What could the future of a gastronomy with robots look like?
It would be best if robots and humans worked there, because both have their merits. In a vegetarian fast-food restaurant, I would have no problem with being served only by robots. But everywhere where people like to linger, robots alone would be too little. You can continue to automate at the Hiltl, but I would like to be served by humans in the restaurant of the main building. But the quality of service can still be improved.

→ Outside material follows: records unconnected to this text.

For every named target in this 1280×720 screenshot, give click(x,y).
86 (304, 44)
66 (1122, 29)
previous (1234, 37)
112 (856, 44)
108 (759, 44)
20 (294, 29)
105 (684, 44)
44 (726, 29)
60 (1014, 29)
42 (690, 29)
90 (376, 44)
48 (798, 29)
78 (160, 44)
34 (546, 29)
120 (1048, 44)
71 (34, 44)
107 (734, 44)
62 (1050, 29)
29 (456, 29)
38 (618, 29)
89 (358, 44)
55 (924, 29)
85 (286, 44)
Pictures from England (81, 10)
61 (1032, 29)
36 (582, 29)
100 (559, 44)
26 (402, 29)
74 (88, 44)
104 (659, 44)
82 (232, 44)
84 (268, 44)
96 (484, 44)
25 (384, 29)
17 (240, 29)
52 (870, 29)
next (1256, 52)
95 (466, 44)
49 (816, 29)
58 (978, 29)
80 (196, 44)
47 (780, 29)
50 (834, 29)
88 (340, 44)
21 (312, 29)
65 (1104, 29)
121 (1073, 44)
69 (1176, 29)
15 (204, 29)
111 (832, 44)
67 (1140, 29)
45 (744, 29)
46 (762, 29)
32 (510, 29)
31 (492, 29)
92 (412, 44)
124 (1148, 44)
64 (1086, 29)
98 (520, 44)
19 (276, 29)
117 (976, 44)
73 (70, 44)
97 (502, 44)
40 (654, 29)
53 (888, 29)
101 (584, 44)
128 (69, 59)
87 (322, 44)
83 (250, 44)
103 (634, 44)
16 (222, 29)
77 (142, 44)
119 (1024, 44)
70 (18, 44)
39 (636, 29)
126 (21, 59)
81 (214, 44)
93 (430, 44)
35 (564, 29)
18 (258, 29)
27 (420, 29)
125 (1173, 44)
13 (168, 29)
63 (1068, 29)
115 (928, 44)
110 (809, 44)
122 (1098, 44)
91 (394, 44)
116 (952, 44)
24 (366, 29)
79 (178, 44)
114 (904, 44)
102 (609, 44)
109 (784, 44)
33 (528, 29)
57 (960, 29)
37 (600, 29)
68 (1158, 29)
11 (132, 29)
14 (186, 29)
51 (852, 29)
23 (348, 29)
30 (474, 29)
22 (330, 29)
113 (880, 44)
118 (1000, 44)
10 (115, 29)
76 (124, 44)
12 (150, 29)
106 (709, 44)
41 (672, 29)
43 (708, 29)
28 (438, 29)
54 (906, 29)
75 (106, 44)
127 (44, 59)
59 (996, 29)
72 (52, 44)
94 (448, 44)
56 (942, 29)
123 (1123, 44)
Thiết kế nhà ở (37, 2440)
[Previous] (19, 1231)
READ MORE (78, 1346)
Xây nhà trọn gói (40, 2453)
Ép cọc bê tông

Thank you very much for the interview! Denise Kelm


Practical examples


Robots with aprons
The Augustinum Service Gesellschaft recently introduced two clearing robots in the senior residences in Freiburg and Kassel: Holabots by DigPanda. To give them a friendlier appearance, they have been given graphic aprons with the Augustinum logo and names. They move dishes from the residents' restaurant to the dishwashing area. Tonio Haase, who supervised the project, says: "The Holabots work hand in hand with the colleagues, some of whom are also older, who are grateful when they relieve them of some of their duties. However, they do not approach the residents. For the Augustinum, the human relationship between staff and residents is too important. Although the robots are programmed to say a few sentences, they were ultimately muted. "When they detected an obstacle, they asked you to get out of the way. That didn't always sound friendly to our ears, so we deactivated the function," Tonio Haase reasons. The residents get along very well with the robots and have fun with them. Christoph Specht, Managing Director of the Augustinum Group, concludes: "Our residents are far more modern and progressive than we sometimes think. But: a robot is still far from replacing a service employee, but it can provide support and thus create more time for customer contact."


Bella speaks Bavarian
Peter Reichert, landlord at the Donisl inn on Munich's Marienplatz, also uses a robot in service. His team is supported by a BellaBot from the manufacturer DigPanda: "It helps clear the table and is, so to speak, a waiter for our waiters. It is very useful as a link between the bar and service, but it should not approach the guests," says Peter Reichert. Both the Augustinum and the Wirtshaus Donisl on Marienplatz observe that guests and robots harmonise. "Our Bella speaks Bavarian. Cabaret artist Claudia Pichler is the Bavarian voice of BellaBot. That thrills the guests in our rustic inn," Peter Reichert tells us.


Robotics and Feelgood
At Yaya Onepots, only 80 to 100 dishes are served a day. Nevertheless, Dennis and Kevin Grote's concept runs with a cooking robot they developed themselves. In the restaurant in Münster, everything is automated: the guests order their dishes via service terminals and can watch as the robot puts together their menu. "The robot is very efficient because it works quickly and reliably. The quality is always high because it never deviates from the standard. And we save on staff," Dennis Grote sums up. Dennis Grote, who owns seven GOP Varieté theatres with nine catering concepts, does not share the concern that jobs will be lost through automation. In fact, the YaYa concept only came into being because there was a lack of staff for expansion. Nevertheless, human service is important: "We have hired a feel-good manager who only cares about the well-being of the guests - and helps them at the terminals.